Nearly half (47%) of those surveyed said they were actively developing data collaboration partnerships while more than a third (37%) have existing data collaboration partnerships.
Retail media networks should reduce the number of tech partners they work with to avoid wasted impressions and frustrated shoppers as 64% of those surveyed said retail media networks that worked with too many tech providers had a “negative impact on shoppers”.
On this point, 38% had experienced disjointed creative or messaging across tactics, and 41% considered multiple contracts or sets of terms to be “extremely or very frustrating”. Minimising the number of providers improved consistency, measurement and the ability to sequence messages.
The quality of the advertiser experience, amount of inventory available and online and in-store attributable sales reporting were the top priorities for both retailers and brands registering above 68% for each category for both groups.
Top retail media priorities and concerns for brands
When measuring retail media campaigns, total sales (47%), return on adspend (47%) and total reach (41%) were the most important metrics for brands in a subset of the survey group of 218 executives.
This was followed by brand lift (37%), purchase intent impact (37%), incremental reach (28%) and category share (22%).
When deciding between retailers on where to spend their ad budgets, quality of a retailer’s media network offering and its performance were ranked top by brands. By rank weighting this was followed by required spend commitments, existing retailer relationships, brand sales volume at retailer and sale of a retailer’s available audience.
The risk of data leakage and privacy was the top barrier to entry for retail media adoption for brands, cited by 72% of those in this survey group. This was followed by developing or expanding first-party data (69%), budget considerations (68%), disjointed technology solutions (61%), limited staff to scale technology and operations (61%), partners are difficult to work with (56%), and not a strategic fit (50%).

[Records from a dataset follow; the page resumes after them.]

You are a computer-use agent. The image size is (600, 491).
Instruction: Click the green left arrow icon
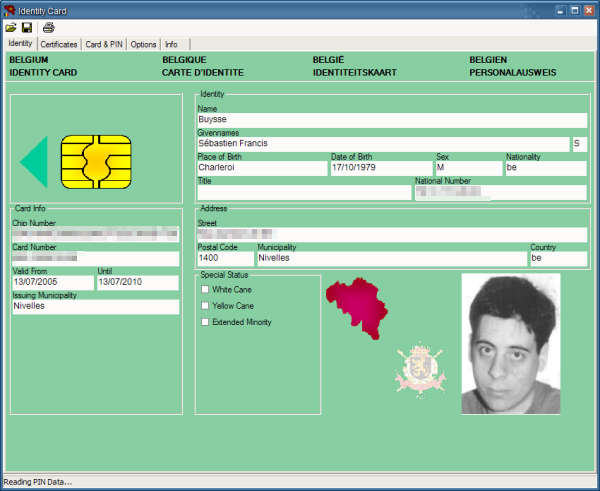(34, 162)
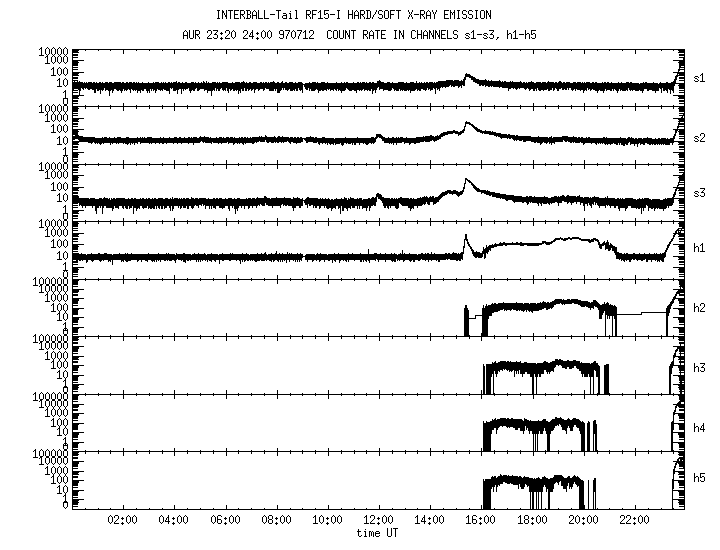
Task: Click the 22:00 time axis tick label
Action: click(x=635, y=521)
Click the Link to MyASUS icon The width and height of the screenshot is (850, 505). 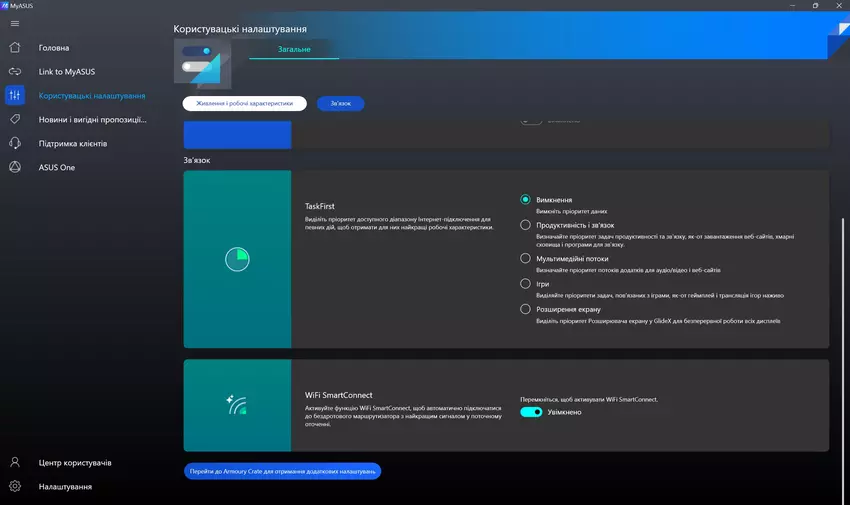point(15,72)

Brands consistently valued control and transparency over various elements of retail media campaigns highly.
For example, 75% of brands placed transparency on up-to-date campaign performance as “extremely” or “very important”, followed by control over campaign set up (73%), control over audience selection (73%), visibility into pacing of campaign delivery (72%), brand choice to manage and service own campaigns (71%), control over campaign delivery and pacing (71%), ability to self-serve across multiple retail media networks (71%), ability to self-serve with a specific retail media network (69%) and control over creative (66%).
In terms of budgets, nearly four in ten (39%) of those surveyed said they would allocate 26- 50% of their media budget to retail media activation. Meanwhile 35% said they would allocate 11- 25%, 17% said less than 50%, 8% said between 0 and 10% and 1% said they were unsure.

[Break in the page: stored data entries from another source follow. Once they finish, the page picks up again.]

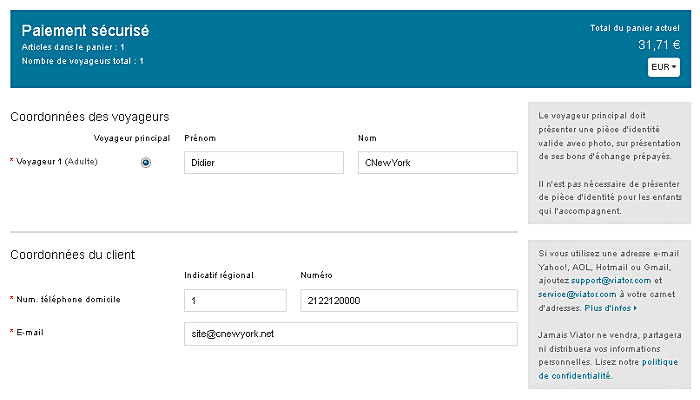700x400 pixels.
Task: Open the service@viator.com email link
Action: [577, 294]
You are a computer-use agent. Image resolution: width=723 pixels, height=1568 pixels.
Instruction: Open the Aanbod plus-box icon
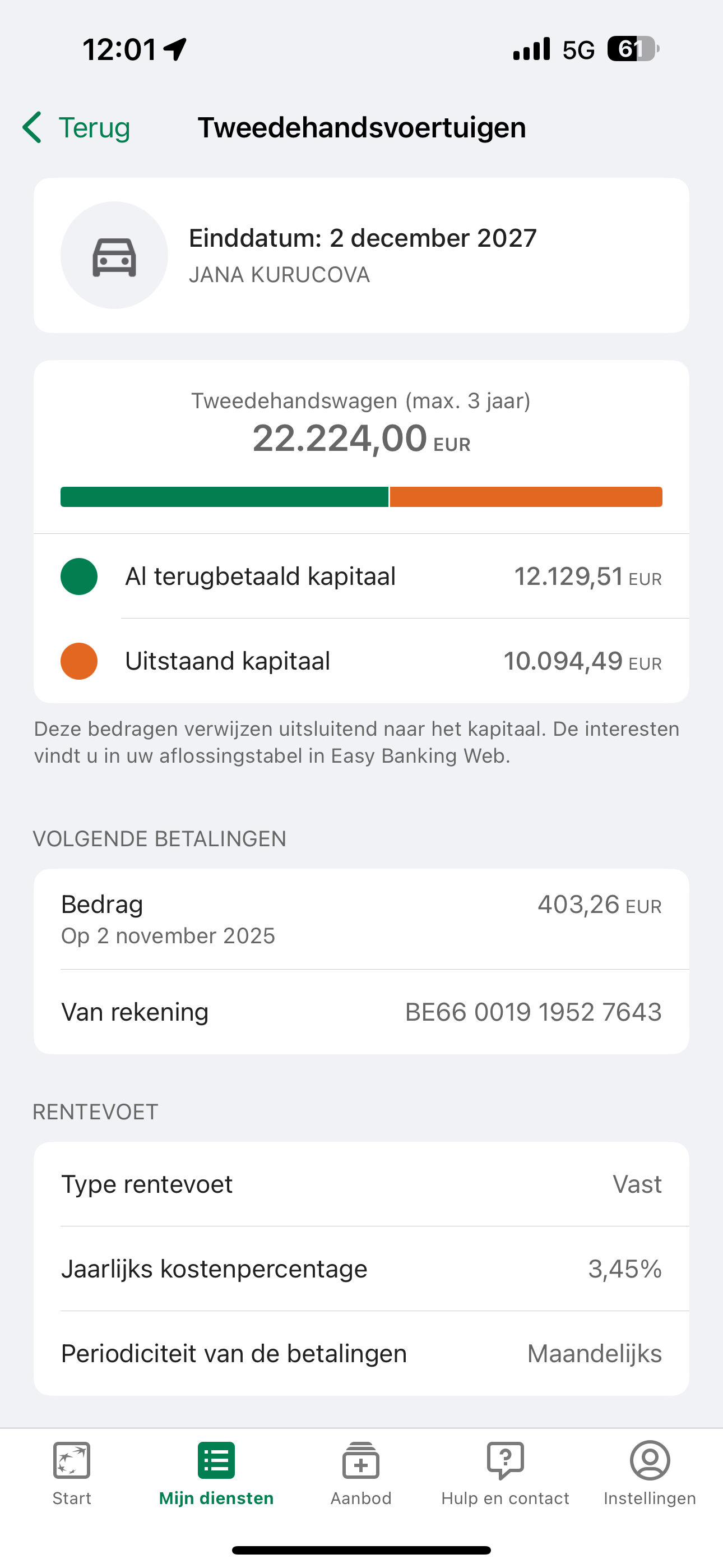click(361, 1460)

According to the survey, brand, performance and shopper marketing teams were the top sources of retail media or retailer-specific campaigns registering 61%, 55% and 48% respectively of those in this part of the study.
Advertisers also expressed the desire for retail media networks to offer some self-service features (68%) and support services (71%).

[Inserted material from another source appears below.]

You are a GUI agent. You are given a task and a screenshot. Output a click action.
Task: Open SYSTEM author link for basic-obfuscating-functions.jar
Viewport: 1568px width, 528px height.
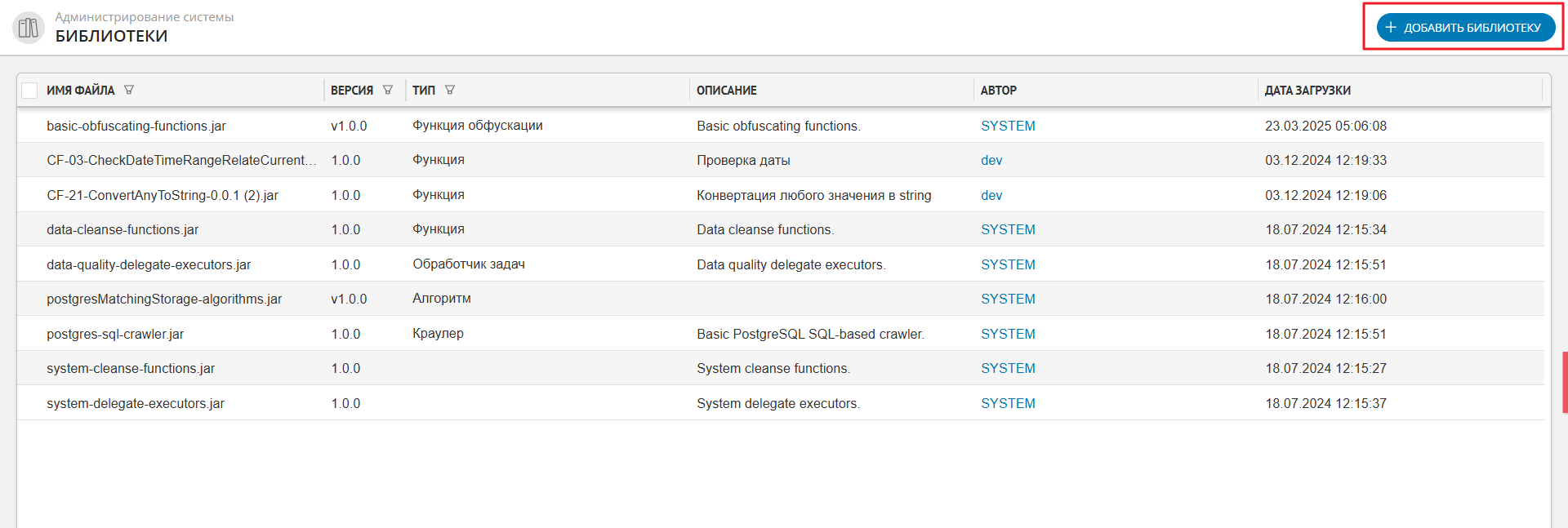click(x=1008, y=126)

Top retail media priorities and concerns for retailers
The survey found many retailers rely on traditional or indirect monetisation strategies.
For instance, out of of 471 retailer respondents, 58% said their current retail media and monetisation strategy was based on digital coupons and promotions (58%), then social including influencers (56%), email (53%), on-site (45%), audience data sales (40%), programmatic off-site (37%), clean room collaboration (34%), with 2% saying they had no current offering or strategy but were looking to change in future, and 1% with no current offering or strategy.
For retailers looking to grow their media networks, the three main challenges were isolated as the cost of new technology or partners (74%), developing or expanding first-party data (71%), risk of data leakage or privacy (71%).
This brings up the “build vs buy” debate as both routes require significant investment and carry different benefits and drawbacks.
Other potential barriers included limited staff to scale technology and operations (68%), disjointed technology solutions (64%), limited sales organisation (64%), partners are difficult to work with (56%) and not a strategic fit (55%).
Retailers were also shown to believe brand budgets for their retail media networks came several different sources, with most saying they came from entirely new marketing budgets (29%) or funds already allocated to the retailer for other tactics (27%). This is compared to 44% and 41% of brands self-reporting in the survey, demonstrating a disconnect between in knowledge about the source of funds for retail media activations.
What’s next?
Looking forward over the next three years, 42% of brands expected no change in their retail media spend, while on aggregate 48% of those surveyed expected to increase their investment in the channel.
At the same time, 29% of retailers predicted “no change” in investment in the channel, followed by 27% expecting less than 25% growth, and 18% anticipating between 25 and 49% growth.
The survey was produced by Publicis Groupe agency Epsilon in a report entitled The state of retail media in 2023 with its subsidiary CitrusAd and Phronesis Partners which surveyed 689 executives at director level and above from mid to large-sized brands and retailers in 12 countries in Q1 2023.